Problem details: Collect each line in the material below that contains the word "height".

── Extracted information

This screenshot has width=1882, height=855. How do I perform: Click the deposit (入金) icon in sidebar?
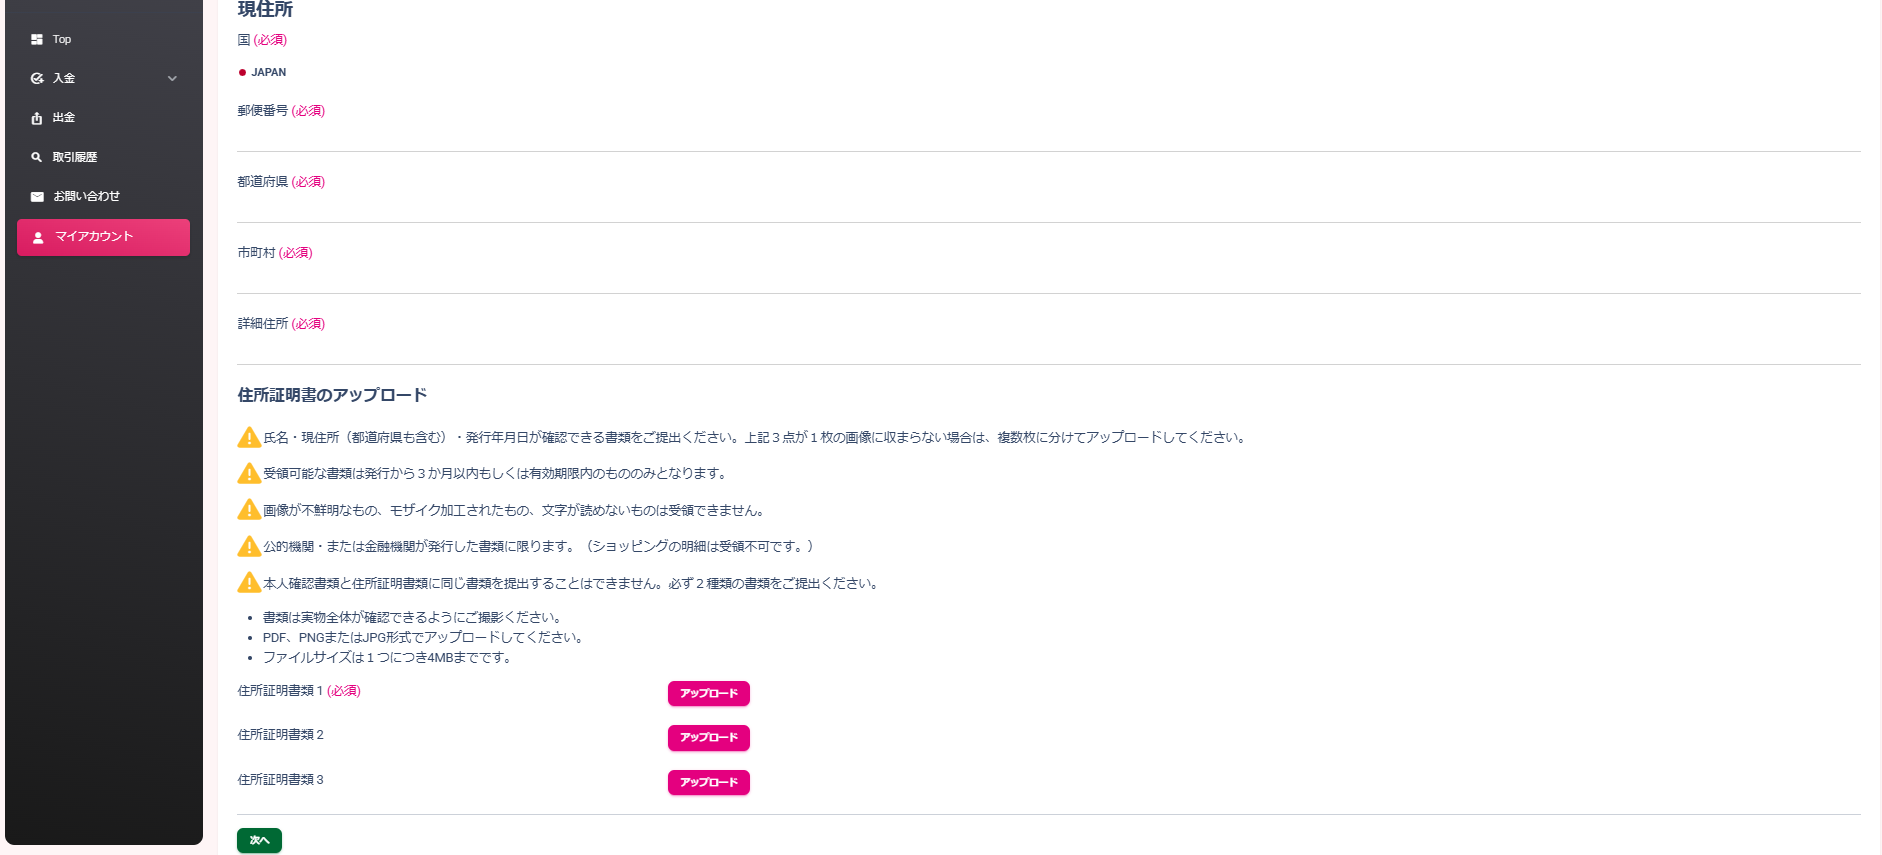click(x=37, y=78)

────
── Extracted information

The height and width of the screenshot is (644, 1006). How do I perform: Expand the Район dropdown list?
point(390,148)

────
── Extracted information

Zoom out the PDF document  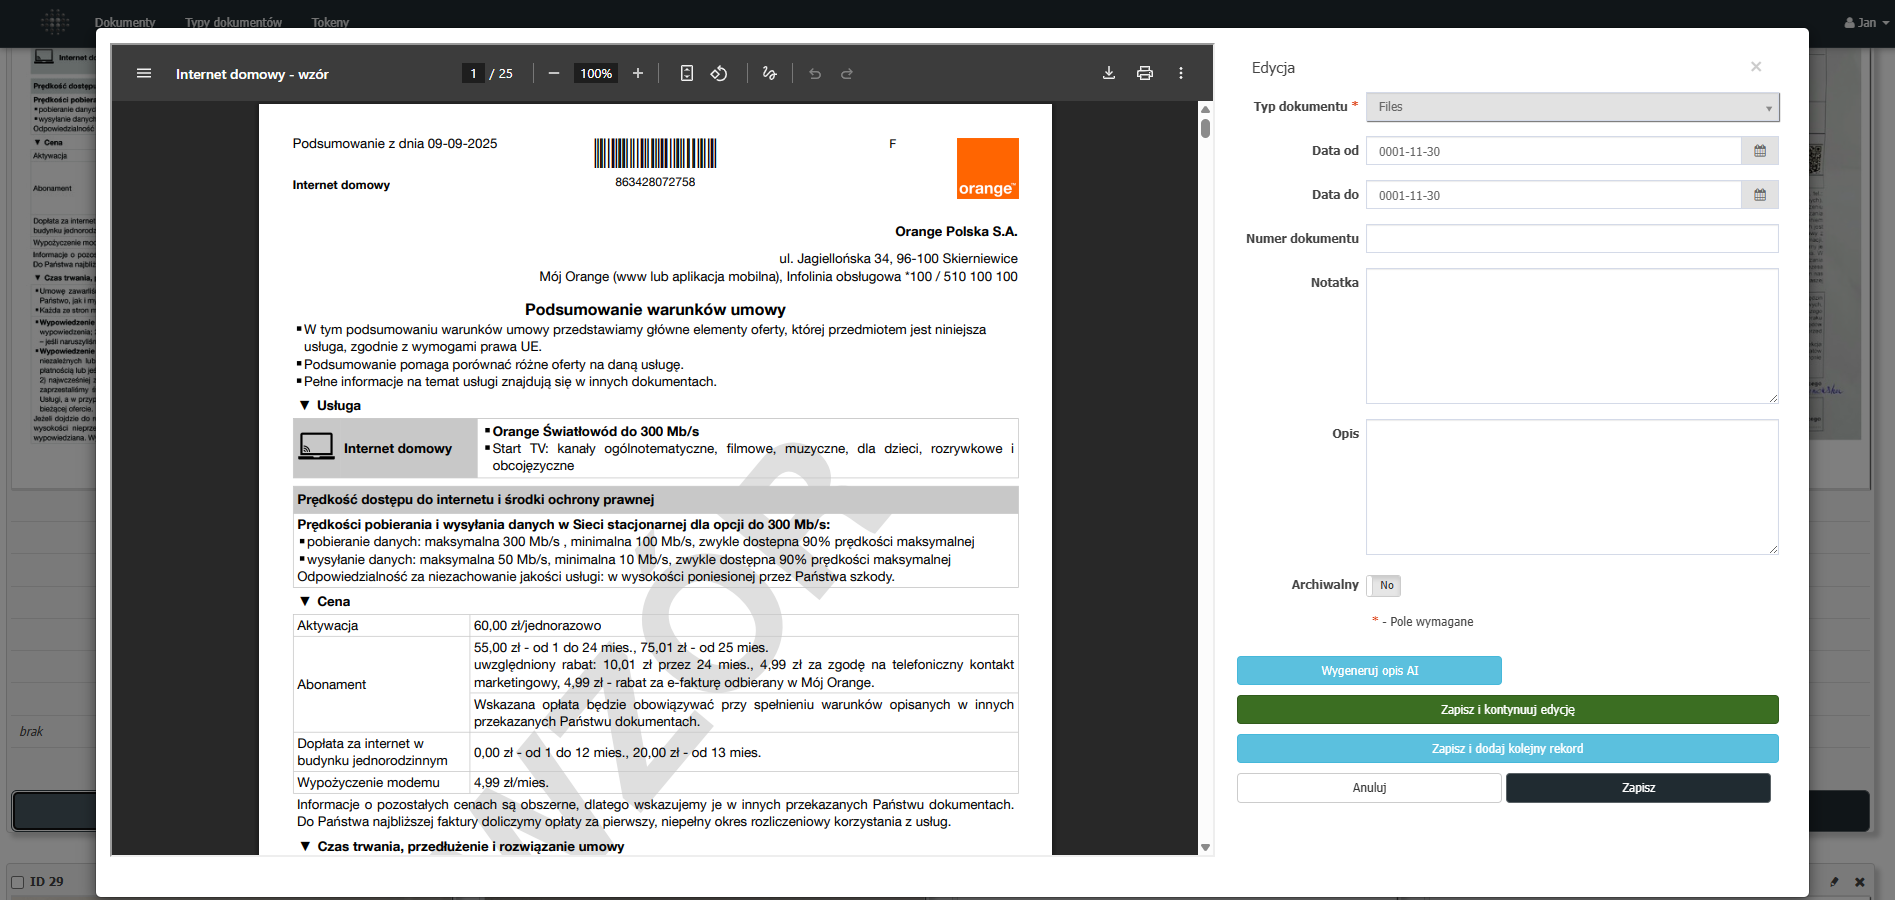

────

Finished task:
This screenshot has width=1882, height=855. How do I perform: Click the deposit (入金) icon in sidebar?
The height and width of the screenshot is (644, 1006). How do I perform: Expand the Район dropdown list?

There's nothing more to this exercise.